### Required action
Your copy starts at the line containing "Given: Open the" and ends at the last line below. Copy exactly, without pictures.

Collected data entries
:::

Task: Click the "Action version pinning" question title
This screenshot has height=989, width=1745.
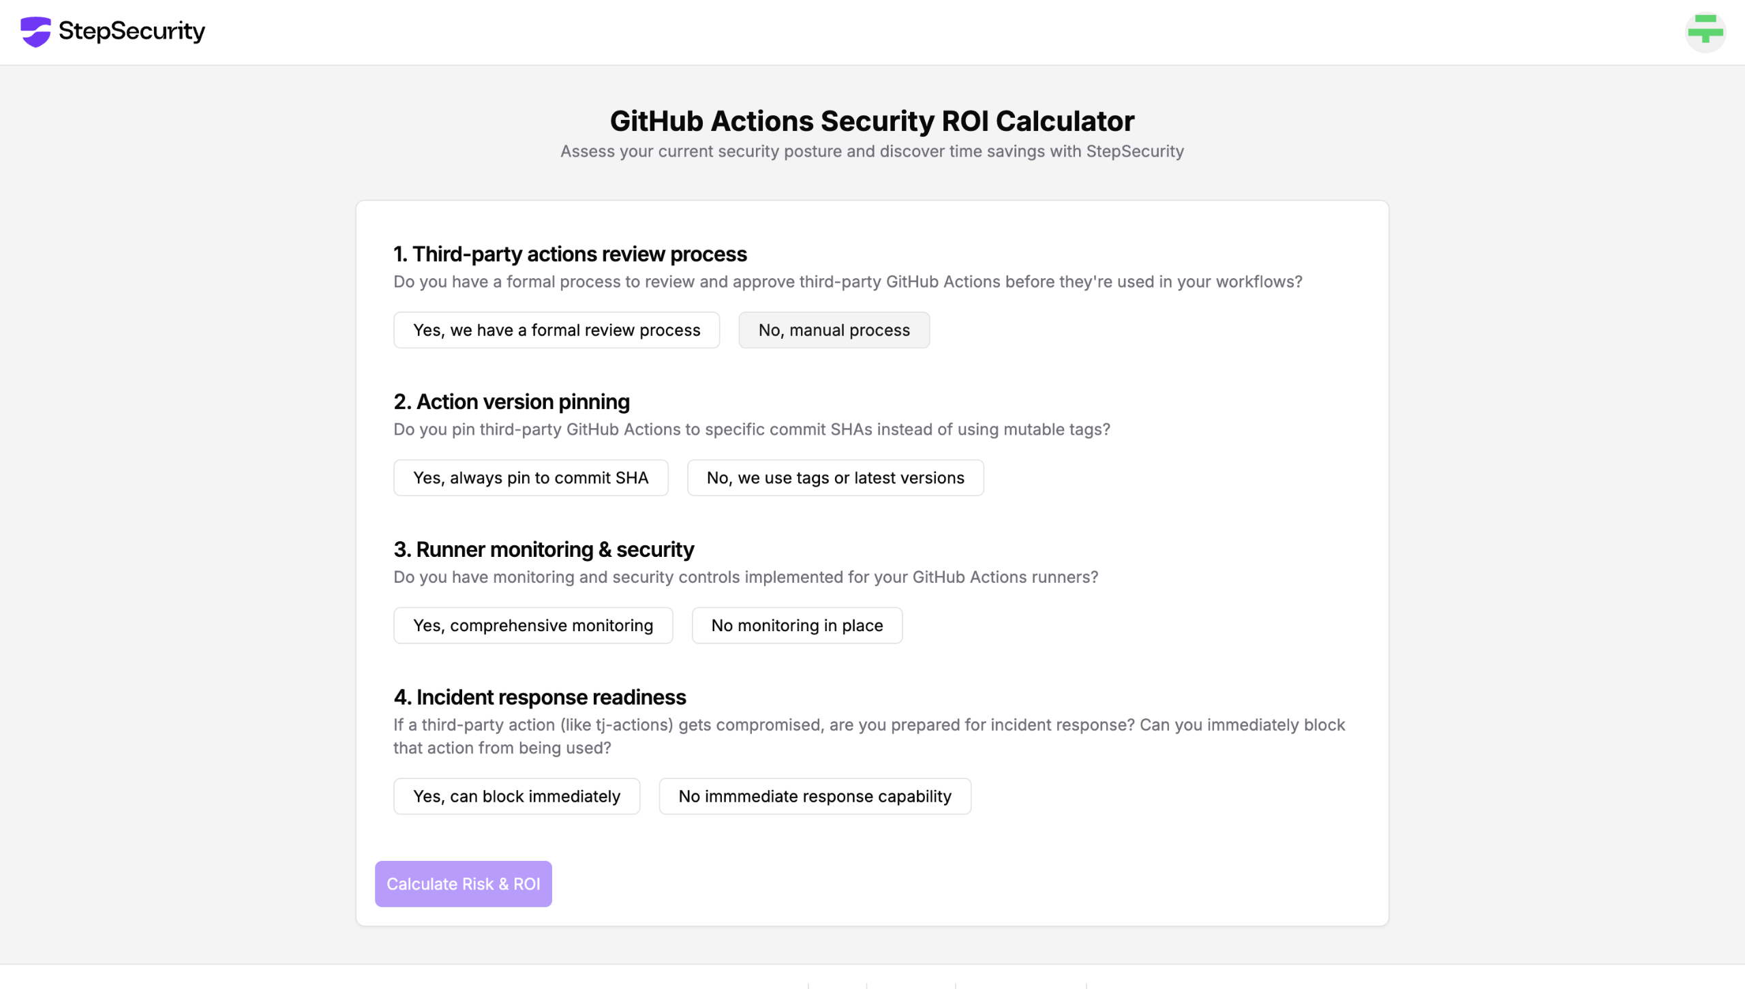Action: tap(511, 402)
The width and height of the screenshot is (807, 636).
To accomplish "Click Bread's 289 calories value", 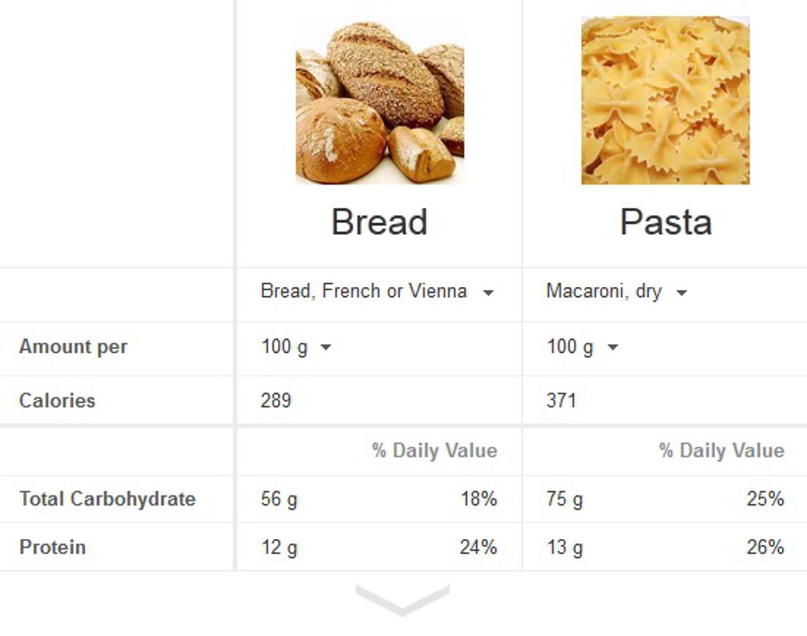I will click(276, 401).
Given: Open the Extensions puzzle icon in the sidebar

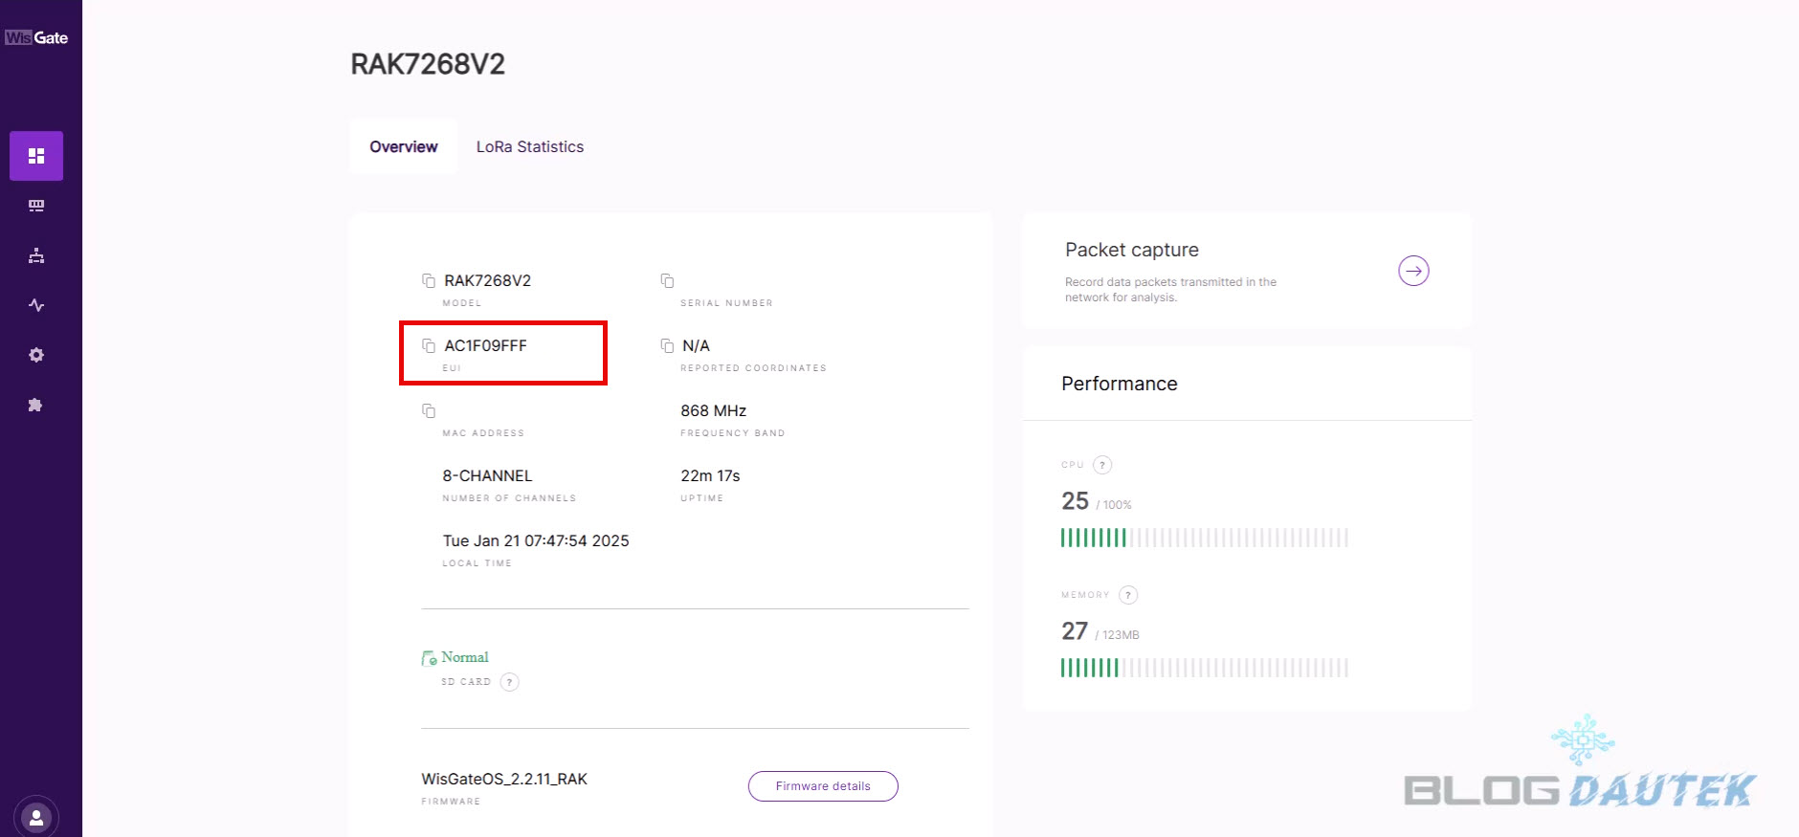Looking at the screenshot, I should pos(36,405).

:::

### Response
Given: Open the Extensions puzzle icon in the sidebar

Looking at the screenshot, I should pos(36,405).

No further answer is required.